Way back in the equivalent of the Mesozoic era of the web (which was only about 10 years ago), web developers used <font size=x></font> to change the font size on the page (and worked with only 6 sizes!). Now that we are in the modern epoch of CSS, evolutionary progress has brought us many more options.

However, with the power of options also comes the responsibility to be mindful of potential issues. As a suspect, typography rarely reaches the level of murder, but if done incorrectly, a change in font size can break the design of the page for users who need a larger text size.

While your pages don’t need to be pixel-perfect in every browser, consistency is still a goal. Let’s take a look at the different ways you can control fonts on your page and also what to do if they turn out differently cross-browser.

An assortment of sizes

There are still absolute or fixed sizes based on either pixels or points as in the days of yore. However, there are now multiple relative sizing options as well, using keywords, em, percentages, or ex.

Fixed (absolute) sizes

Pixels are usually the first choice for developers when they want a lot of control over how the page looks. The advantage of pixels is that they are more consistent across screens, browsers, and operating systems. However, the main complaint about pixels is that in IE6 and below users cannot easily resize them.

Points should really only be used for print CSS if at all. The point unit related to the defacto printed point sizes. They are best avoided for screen use.

Size keywords

Keywords are actually very consistent across browsers and platforms. The font-size keyword values are xx-small, x-small, small, medium, large, x-large, and xx-large as well as relative keywords smaller and larger.

While the standard keywords (small, medium, large) don’t lend themselves to scaling, the relative ones do. You could create pages with scalable text using a fixed keyword as the base, and establishing the other font-sizes on the page with the relative keywords.

Relative sizes

Relative-sized on-screen text allows the user to easily adjust the size of all of the page text.

An important thing to remember when using relative font-sizing: unless specified otherwise, with a few exceptions, an element will inherit the font size of its parent. This means that you have to be particularly aware of nesting elements and how the font sizes may change because of how the elements are nested.

Ems are a measurement based on the height of a font and the width of the letter ‘M’ in the same font. In terms of scalability and correspondingly, accessibility, ems are the perfect choice. They are also resizeable in IE and cascade well.

Ems aren’t just for fonts. Savvy developers will also use ems as a unit of measurement for layout elements and spacing to keep the scale of the entire page consistent.

Percentage font-sizing is another relative method, based on the default size of the font. For example, 100% is equivalent to the current font size. 200% is twice as large. Percentage font-sizing also cascades well.

Yet another relative unit of measurement is the ex. An ex is based on the height of the letter ‘x’ in the current font. Very few developers use ex at present: ems are much more widely employed.

Typography tips

Generally speaking, use relative font sizes as opposed to absolute: they are better for usability and accessibility (users can scale their text as need be) and cross-browser consistency.

But the world of CSS is rarely simple: while you might hope you could just apply an em or percentage-based font value for the page and be able to go on about your business, there are many inconsistencies in browser fontrendering due to differences in established base values of the different font families in the user agent style sheets.

Thus, there is a little additional thinking you should do in general when coding the fonts for the page. We’ve already discussed the whys of relative sizing, but there are some further considerations to incorporate.

..............................

(Short problem): Extract the passage of the CSS font-sizing text exactly, taking everything from "Points should really" down to "the page text.".

(Records shown):

..............................

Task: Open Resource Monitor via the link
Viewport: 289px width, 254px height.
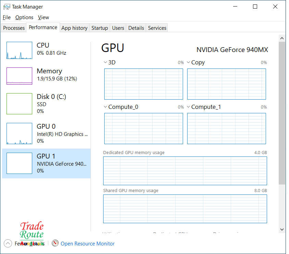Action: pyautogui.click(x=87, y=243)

..............................

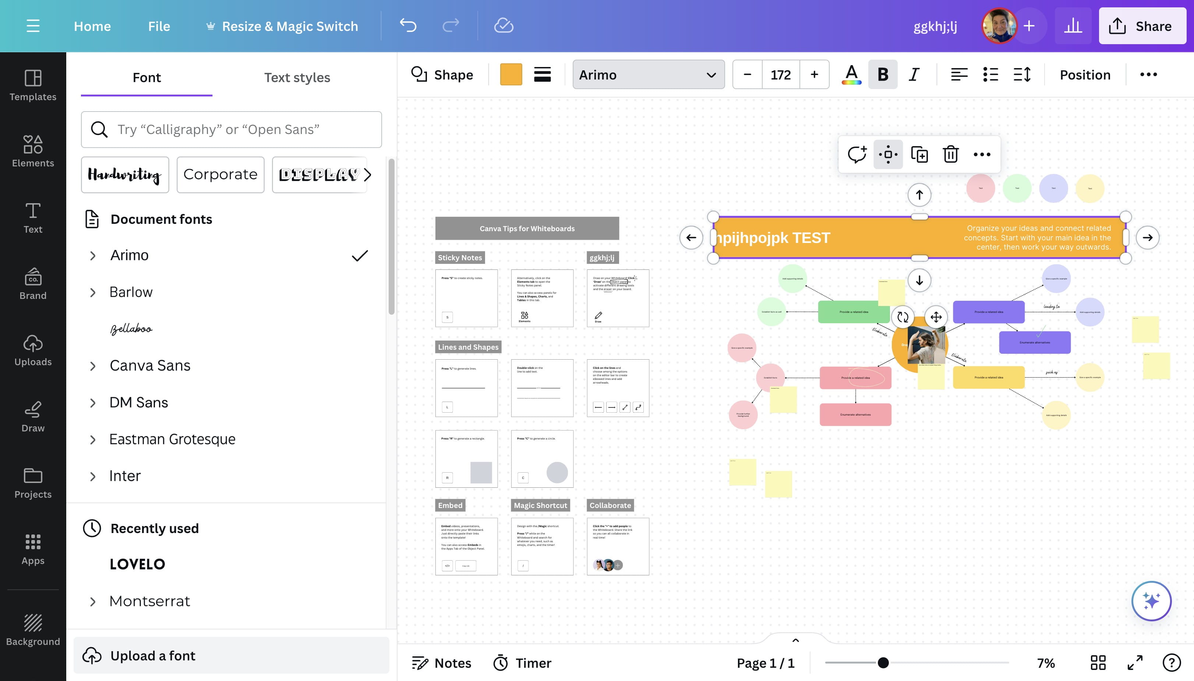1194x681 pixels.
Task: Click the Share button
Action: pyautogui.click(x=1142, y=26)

..............................

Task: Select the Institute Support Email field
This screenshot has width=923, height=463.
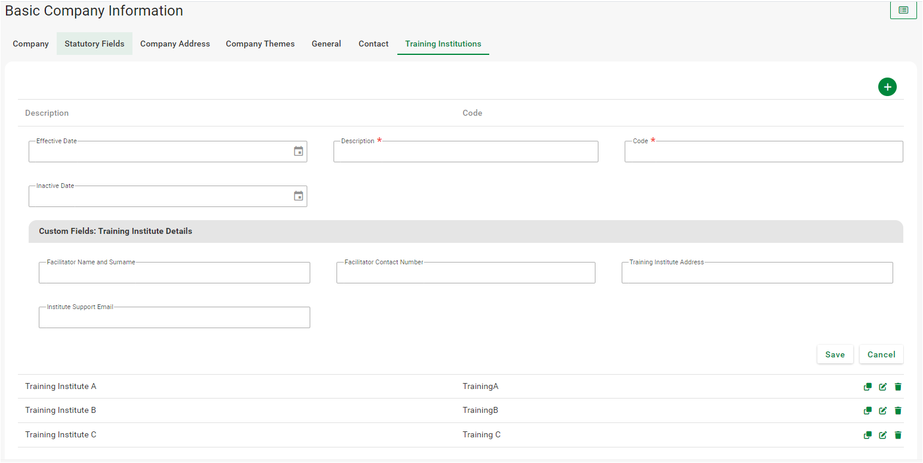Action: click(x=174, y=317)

..............................

(Task solution):
Points should really only be used for print CSS if at all. The point unit related to the defacto printed point sizes. They are best avoided for screen use.

Size keywords

Keywords are actually very consistent across browsers and platforms. The font-size keyword values are xx-small, x-small, small, medium, large, x-large, and xx-large as well as relative keywords smaller and larger.

While the standard keywords (small, medium, large) don’t lend themselves to scaling, the relative ones do. You could create pages with scalable text using a fixed keyword as the base, and establishing the other font-sizes on the page with the relative keywords.

Relative sizes

Relative-sized on-screen text allows the user to easily adjust the size of all of the page text.